Researchers from a hospital in Denmark have conducted research into the positive effects of conducting x-rays and imaging in the homes of people living with dementia.
Taking people living with dementia out of their homes and into hospitals for imaging can be a confusing and distressing venture. Researchers wanted to find out if conducting these tests with mobile imaging machines in the patients homes could mitigate some of this stress.
Not only did the study find a marked reduction in stress, but the mobile imaging method also resulted in a dramatic reduction of time. Compared to preparing for the trip, travel times, and the time spent in the hospitals, mobile imaging reduced the time it takes from around five hours to just 25 minutes.
According to observations and interviews conducted by the researchers with the patients, the positive effect at home imaging had on the moods and mental health of those living with dementia was overwhelming.
“Overall the behavior and experience of the patients with dementia were positive during the mobile x-ray examinations in nursing homes,” they wrote.
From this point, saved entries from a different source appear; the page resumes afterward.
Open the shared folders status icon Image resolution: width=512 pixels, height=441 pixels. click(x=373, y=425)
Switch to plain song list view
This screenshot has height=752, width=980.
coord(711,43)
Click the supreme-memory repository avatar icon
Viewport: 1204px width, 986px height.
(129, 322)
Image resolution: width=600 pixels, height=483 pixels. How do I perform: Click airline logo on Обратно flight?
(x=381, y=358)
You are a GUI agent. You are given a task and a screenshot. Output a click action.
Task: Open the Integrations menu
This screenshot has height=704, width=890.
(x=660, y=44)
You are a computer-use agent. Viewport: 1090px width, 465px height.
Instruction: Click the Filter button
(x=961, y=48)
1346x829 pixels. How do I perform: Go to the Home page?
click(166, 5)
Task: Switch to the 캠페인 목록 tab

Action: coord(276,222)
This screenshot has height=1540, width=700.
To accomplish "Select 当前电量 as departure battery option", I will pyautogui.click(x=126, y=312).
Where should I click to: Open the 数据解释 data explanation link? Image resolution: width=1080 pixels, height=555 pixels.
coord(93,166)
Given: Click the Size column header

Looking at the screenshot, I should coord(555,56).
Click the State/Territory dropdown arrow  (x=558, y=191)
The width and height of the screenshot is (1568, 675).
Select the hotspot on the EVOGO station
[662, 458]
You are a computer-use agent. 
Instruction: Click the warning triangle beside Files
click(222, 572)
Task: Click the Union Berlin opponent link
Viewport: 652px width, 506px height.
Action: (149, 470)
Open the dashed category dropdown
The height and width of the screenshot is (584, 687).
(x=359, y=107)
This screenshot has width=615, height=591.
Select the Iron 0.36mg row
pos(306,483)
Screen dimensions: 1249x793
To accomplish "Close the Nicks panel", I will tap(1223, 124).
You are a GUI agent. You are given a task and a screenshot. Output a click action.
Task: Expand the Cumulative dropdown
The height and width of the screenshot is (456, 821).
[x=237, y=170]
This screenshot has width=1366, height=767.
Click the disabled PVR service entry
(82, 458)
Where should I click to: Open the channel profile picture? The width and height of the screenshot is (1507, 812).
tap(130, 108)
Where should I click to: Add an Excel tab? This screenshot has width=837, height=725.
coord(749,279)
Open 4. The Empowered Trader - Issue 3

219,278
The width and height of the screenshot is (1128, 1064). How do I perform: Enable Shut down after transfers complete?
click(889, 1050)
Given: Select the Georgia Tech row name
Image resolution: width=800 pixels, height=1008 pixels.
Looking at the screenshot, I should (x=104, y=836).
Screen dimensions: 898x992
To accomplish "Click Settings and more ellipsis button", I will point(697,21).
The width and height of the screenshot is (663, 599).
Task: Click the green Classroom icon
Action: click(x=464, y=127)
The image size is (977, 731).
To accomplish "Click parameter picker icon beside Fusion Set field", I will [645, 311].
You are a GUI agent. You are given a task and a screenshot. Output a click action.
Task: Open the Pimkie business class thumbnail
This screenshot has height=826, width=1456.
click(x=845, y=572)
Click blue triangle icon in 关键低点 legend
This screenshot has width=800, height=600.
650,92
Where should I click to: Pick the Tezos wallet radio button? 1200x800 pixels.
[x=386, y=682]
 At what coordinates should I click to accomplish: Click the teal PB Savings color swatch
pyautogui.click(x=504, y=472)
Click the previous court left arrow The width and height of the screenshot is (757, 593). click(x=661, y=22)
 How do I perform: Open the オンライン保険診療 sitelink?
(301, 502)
“This study showed the patients’ home was a recognizable, safe zone and being at home caused less interference with the normal everyday life, which benefited the patients and helped them to stay calm and safe.”
Overall, the researchers found that conducting medical imaging in the home kept the patients calmer and happier, with some even smiling and joking, and being curious about the equipment. With this reduction in confusion and stress, radiographers were able to better communicate with the patients and complete the process quickly and efficiently.
They also found that in some cases, at home imaging kept both patients and radiographers happier and safer. In some cases, when people became confused and distressed in the unfamiliar environments of hospitals and imaging suites, they could lash out verbally and sometimes physically. By conducting this imaging at home in their familiar, comfortable and safe environment, distress and confusion was kept to a minimum, with some cases experiencing none at all.
“Knowing that unfamiliar environments can trigger distress and be overwhelming for a patient [living with] with dementia, the findings indicate that mobile x-ray examinations are beneficial for patients living in nursing homes,” the authors concluded.